Month five will pass quickly because you’ll dive into work, you’ll find new projects but every time you take that drive you’ll remember how he held your hand as his eyes watched the road, you’ll cry to sleep once.
The sixth month will be tough holidays are passing and you’ll remember those gifts you wanted to give him you’ll search for those letters the ones he wrote to you and you’ll read them until you cry, so you drown his words with a bottle of whiskey or maybe two.
Month seven is close to the worst you’ll finally text him or maybe you’ll call him because you’re at your darkest he’ll be nice…at first…. but then he won’t even respond he’ll simply say “it’s just the way that I am” you’ll blame yourself.
Month eight. His birthday is around the corner but you’ll miss it because on month 4 you planned a day out with the girls, you won’t remember it for another 3 days then you’ll hate yourself for forgetting! So you’ll finally tell someone that you miss him……maybe just a little.
Month nine is easier you won’t think of him as much you still can’t hear or even say his name, but he does not haunt your dreams not anymore, you’ll visit your favorite places you’ll go to that coffee shop without thinking or even missing him, you’ll finally delete his voice mails from month two.
The tenth month you’ll start to recall conversations with him, you’ll have flashbacks when you least expect it, it won’t really hurt but you’ll start to miss someone, you’ll start to miss the idea of him, his arms, his warmth, his love.
The eleventh  month you’ll finally put away the stuff he left behind his pictures his letters his hat and maybe even his sweater, you’ll put it in a shoe box without a label and stick it under the bed you’ll say you’re getting over him, but the truth is;
The twelfth month will be the most difficult it will be rounding up on one year. The last kisses, the last touch, the last talks, the fights. It will hit the hardest. You will begin to miss him rather than the idea of him. You will hate love and miss him all at once. You know he’s met someone new while you haven’t even moved one but there is a secret...
month 13 will be something new, you’ll have plans with friends rather that with him, new movies will come out, construction will take over the roads to work and school so you’ll find news ones, ones he never drove with you. You’ll travel. It will get better, even if it takes some time, even if you still remember his favorite color is orange, you’ll slowly forget, not all of it, but most. He’ll be nothing but a memory.

© 2015 azaleablue


Author's Note

azaleablue
Any constructive criticism is greatly appreciated.

My Review

Would you like to review this Poem?
Login | Register




Featured Review

It's a good spoken word piece. Content is fine. Grammar needs to be cleaned up. There's a "u" instead of "you", early on. You misspelled "fourth". For the reader's eyes, I'd suggest adding a paragraph break between months.

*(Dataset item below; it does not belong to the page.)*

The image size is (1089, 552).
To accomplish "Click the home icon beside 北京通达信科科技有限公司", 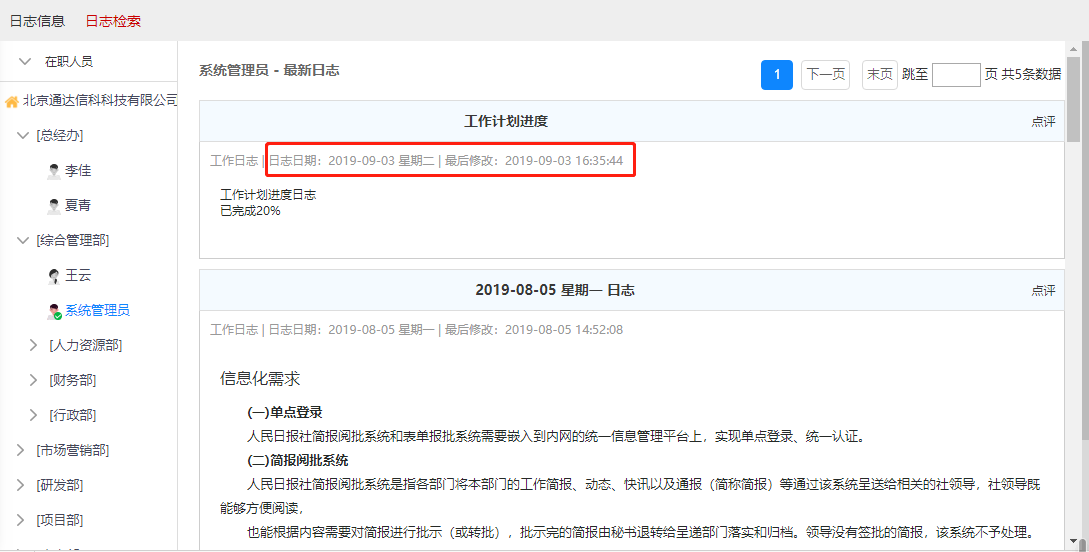I will [x=11, y=101].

Good contemporary, contemplative write.
-Carrie.

Posted 9 Years Ago


1 of 1 people found this review constructive.

azaleablue

9 Years Ago

Thank you! Very helpful!



Reviews

It's a good spoken word piece. Content is fine. Grammar needs to be cleaned up. There's a "u" instead of "you", early on. You misspelled "fourth". For the reader's eyes, I'd suggest adding a paragraph break between months.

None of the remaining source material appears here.